> PROBLEM DESCRIPTION
Wherever "range" occurs in the entries, copy the line that holds it.

---------------

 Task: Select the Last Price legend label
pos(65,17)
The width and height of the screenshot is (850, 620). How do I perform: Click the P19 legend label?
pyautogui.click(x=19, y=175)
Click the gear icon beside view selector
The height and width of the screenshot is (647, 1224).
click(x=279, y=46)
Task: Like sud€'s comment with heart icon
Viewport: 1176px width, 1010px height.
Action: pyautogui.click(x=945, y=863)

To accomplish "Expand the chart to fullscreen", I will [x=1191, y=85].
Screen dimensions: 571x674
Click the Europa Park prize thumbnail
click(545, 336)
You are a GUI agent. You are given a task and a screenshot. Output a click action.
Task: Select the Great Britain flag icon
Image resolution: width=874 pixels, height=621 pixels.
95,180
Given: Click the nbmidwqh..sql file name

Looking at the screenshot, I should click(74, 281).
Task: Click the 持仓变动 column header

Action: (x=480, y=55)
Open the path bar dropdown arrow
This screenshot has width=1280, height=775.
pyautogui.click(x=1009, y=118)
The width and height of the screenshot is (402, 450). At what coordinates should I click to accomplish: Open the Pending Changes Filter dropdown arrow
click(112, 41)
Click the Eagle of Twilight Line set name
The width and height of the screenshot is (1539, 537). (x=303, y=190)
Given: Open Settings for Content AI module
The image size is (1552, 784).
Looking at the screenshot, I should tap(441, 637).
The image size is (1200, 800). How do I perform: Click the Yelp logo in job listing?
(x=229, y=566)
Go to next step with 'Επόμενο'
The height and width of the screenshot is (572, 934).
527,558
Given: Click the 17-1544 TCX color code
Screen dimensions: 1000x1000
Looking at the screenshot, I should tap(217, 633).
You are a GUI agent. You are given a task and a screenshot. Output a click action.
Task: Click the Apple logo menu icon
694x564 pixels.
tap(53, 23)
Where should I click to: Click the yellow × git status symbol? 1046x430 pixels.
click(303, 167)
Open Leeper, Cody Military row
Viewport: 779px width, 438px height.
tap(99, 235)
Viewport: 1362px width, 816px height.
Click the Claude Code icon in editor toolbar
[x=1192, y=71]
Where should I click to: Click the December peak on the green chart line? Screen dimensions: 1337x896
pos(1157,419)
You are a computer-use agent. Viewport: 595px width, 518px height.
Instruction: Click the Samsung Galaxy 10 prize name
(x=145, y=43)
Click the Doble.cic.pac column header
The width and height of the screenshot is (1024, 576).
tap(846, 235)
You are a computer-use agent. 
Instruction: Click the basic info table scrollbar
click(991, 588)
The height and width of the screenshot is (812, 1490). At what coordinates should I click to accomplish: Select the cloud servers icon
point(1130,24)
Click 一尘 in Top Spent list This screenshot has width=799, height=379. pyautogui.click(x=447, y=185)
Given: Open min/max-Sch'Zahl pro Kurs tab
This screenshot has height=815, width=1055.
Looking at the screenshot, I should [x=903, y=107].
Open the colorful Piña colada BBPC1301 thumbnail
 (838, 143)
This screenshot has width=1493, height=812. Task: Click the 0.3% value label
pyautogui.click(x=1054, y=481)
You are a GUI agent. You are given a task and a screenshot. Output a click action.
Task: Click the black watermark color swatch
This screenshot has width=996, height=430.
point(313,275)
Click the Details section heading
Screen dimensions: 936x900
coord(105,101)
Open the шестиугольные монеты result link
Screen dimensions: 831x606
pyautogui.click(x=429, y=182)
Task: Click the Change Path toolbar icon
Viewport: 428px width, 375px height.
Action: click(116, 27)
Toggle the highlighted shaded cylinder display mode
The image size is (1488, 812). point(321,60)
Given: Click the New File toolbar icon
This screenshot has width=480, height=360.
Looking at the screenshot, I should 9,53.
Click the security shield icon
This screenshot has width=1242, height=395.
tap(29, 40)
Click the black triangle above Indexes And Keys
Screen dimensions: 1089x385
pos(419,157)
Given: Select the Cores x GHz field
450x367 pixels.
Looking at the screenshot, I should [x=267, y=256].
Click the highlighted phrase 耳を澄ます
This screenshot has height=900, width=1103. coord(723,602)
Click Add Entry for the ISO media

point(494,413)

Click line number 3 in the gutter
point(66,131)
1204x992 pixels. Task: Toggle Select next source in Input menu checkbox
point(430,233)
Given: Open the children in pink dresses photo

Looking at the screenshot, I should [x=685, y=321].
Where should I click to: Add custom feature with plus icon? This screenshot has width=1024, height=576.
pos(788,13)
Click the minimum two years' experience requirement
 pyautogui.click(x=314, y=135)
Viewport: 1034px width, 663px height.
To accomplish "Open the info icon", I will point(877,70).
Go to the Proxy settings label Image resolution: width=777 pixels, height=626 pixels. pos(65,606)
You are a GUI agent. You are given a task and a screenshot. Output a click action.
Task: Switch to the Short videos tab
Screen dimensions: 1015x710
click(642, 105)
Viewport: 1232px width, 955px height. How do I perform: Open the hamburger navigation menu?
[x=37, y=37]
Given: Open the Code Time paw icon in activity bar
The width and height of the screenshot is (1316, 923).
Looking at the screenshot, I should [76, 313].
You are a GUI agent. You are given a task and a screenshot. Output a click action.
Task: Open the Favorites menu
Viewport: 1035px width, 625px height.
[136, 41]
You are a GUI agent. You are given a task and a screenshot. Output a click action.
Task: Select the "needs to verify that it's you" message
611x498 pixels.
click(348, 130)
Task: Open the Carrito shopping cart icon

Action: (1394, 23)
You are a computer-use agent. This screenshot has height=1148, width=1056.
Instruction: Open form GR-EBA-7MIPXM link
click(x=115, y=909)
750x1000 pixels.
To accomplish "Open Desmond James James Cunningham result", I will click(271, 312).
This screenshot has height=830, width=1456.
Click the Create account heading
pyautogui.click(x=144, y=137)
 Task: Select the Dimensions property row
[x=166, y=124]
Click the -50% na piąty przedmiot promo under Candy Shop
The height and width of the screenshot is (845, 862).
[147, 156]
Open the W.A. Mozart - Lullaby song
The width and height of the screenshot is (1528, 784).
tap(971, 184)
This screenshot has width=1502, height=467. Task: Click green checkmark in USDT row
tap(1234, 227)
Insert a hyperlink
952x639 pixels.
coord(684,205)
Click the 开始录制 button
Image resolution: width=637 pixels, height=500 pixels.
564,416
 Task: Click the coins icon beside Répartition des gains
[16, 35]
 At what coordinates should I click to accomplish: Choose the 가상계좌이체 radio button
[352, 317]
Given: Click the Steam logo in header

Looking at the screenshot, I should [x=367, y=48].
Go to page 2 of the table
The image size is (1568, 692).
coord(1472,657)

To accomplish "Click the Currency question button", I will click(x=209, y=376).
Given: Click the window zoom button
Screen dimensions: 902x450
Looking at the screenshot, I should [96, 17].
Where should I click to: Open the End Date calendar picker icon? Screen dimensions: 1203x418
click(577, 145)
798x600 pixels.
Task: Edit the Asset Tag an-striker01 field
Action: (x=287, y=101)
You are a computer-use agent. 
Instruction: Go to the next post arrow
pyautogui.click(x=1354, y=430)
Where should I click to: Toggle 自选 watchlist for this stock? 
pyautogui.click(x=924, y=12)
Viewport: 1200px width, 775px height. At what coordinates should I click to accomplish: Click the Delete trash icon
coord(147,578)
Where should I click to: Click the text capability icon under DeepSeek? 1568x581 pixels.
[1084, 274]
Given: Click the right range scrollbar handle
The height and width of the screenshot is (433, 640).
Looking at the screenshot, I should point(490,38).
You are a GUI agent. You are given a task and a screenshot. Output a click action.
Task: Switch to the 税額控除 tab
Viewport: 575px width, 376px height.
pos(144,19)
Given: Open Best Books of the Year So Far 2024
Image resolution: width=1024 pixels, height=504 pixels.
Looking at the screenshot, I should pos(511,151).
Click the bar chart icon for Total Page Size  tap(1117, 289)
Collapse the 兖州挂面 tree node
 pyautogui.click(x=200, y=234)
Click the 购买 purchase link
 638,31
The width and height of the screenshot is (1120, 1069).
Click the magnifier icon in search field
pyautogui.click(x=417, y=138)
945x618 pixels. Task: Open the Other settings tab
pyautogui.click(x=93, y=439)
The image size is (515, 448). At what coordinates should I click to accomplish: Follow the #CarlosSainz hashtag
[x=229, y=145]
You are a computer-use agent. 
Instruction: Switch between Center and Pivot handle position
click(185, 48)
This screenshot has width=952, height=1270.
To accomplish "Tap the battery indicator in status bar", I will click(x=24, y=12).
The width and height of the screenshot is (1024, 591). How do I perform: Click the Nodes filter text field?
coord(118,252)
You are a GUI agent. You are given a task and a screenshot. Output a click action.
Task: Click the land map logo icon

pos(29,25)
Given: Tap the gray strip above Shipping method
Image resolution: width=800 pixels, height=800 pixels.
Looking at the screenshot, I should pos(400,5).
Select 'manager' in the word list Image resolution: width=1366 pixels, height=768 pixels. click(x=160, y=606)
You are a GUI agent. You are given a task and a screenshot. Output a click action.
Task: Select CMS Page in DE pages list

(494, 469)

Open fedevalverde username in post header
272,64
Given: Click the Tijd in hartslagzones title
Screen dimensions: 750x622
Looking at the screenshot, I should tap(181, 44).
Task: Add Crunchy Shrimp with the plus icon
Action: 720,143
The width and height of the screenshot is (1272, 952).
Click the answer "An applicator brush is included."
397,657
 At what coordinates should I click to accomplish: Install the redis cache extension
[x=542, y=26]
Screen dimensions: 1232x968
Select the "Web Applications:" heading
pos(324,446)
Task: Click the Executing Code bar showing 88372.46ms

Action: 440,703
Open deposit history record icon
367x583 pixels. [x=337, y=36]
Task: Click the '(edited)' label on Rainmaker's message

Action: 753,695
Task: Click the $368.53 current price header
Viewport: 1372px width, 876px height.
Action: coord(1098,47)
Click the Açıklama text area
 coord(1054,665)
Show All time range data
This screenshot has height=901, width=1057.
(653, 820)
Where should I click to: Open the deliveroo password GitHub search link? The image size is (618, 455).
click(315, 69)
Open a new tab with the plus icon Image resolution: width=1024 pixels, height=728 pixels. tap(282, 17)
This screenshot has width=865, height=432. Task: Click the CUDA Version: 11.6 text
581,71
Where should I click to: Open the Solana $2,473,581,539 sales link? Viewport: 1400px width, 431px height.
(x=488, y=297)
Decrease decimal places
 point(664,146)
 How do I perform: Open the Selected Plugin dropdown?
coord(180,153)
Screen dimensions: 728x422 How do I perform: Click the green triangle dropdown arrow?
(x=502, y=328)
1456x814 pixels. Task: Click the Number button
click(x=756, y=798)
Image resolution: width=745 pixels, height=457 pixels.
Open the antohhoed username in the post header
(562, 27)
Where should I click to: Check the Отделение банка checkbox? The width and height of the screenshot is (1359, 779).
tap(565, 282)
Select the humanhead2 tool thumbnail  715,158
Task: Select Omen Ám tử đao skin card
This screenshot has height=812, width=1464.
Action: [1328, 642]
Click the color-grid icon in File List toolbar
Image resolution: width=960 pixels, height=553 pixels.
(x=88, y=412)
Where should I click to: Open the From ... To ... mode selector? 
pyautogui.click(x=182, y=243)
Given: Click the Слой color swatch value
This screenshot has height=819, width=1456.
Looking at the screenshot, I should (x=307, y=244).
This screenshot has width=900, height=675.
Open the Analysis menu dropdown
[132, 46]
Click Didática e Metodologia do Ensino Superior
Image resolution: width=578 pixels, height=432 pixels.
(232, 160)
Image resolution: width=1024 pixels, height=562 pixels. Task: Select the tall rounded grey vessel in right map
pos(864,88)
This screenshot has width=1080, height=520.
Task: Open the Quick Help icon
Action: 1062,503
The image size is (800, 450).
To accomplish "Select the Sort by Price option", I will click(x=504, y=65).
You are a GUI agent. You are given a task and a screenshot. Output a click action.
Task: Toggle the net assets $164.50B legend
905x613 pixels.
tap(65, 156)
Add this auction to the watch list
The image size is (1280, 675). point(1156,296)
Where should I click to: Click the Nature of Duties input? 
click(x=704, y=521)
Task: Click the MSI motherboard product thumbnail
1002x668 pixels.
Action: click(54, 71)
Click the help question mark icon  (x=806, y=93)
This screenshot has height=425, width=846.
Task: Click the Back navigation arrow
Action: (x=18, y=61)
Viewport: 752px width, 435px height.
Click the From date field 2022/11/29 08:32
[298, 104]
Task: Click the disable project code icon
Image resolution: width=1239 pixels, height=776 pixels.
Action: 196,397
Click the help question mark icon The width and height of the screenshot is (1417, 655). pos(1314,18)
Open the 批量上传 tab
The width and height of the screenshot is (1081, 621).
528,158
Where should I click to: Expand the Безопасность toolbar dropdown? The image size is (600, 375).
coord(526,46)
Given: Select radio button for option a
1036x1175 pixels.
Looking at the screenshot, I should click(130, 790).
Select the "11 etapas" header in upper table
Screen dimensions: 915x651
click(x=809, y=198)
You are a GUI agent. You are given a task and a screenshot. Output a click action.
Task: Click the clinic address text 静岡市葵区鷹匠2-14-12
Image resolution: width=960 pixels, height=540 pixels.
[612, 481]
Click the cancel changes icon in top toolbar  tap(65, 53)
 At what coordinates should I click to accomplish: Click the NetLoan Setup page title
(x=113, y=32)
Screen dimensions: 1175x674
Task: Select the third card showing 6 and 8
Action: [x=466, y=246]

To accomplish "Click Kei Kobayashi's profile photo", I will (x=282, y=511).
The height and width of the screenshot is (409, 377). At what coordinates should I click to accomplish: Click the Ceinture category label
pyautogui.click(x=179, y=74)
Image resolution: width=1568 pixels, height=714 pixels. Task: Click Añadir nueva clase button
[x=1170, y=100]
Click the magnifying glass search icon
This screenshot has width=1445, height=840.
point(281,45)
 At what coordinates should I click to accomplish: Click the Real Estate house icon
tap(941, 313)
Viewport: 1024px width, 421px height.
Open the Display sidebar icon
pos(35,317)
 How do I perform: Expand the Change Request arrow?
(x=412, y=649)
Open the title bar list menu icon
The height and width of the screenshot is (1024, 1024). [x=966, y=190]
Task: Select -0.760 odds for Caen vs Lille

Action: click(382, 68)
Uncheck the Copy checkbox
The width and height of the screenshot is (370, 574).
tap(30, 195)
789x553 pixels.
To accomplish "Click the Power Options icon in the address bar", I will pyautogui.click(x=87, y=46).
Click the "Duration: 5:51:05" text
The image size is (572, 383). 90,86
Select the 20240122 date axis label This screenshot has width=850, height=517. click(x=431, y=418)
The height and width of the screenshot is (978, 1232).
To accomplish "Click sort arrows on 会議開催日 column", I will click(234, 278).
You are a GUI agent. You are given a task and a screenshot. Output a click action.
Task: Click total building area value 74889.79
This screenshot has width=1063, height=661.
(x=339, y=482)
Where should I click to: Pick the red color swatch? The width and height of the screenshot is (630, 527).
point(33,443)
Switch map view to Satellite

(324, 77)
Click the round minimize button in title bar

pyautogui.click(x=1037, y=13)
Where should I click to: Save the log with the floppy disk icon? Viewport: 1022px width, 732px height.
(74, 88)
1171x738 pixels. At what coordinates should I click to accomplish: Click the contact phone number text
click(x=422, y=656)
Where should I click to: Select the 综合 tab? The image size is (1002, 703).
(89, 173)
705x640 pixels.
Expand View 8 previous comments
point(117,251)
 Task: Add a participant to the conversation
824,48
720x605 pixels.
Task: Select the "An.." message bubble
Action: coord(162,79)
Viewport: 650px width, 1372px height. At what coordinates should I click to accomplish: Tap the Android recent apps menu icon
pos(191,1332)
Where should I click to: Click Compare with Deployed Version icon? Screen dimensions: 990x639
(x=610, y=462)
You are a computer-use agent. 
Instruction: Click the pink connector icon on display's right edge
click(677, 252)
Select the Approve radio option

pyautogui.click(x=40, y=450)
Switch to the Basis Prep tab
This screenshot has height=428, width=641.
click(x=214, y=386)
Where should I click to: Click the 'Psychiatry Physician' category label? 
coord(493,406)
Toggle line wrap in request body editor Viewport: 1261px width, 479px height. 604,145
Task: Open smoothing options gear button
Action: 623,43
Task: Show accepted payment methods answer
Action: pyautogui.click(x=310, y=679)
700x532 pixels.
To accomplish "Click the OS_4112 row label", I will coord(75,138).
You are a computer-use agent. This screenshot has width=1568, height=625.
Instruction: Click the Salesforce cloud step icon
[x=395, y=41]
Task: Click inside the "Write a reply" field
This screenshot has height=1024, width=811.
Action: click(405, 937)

---------------

> EXPECTED ANSWER
Given: Click the right range scrollbar handle
Show All time range data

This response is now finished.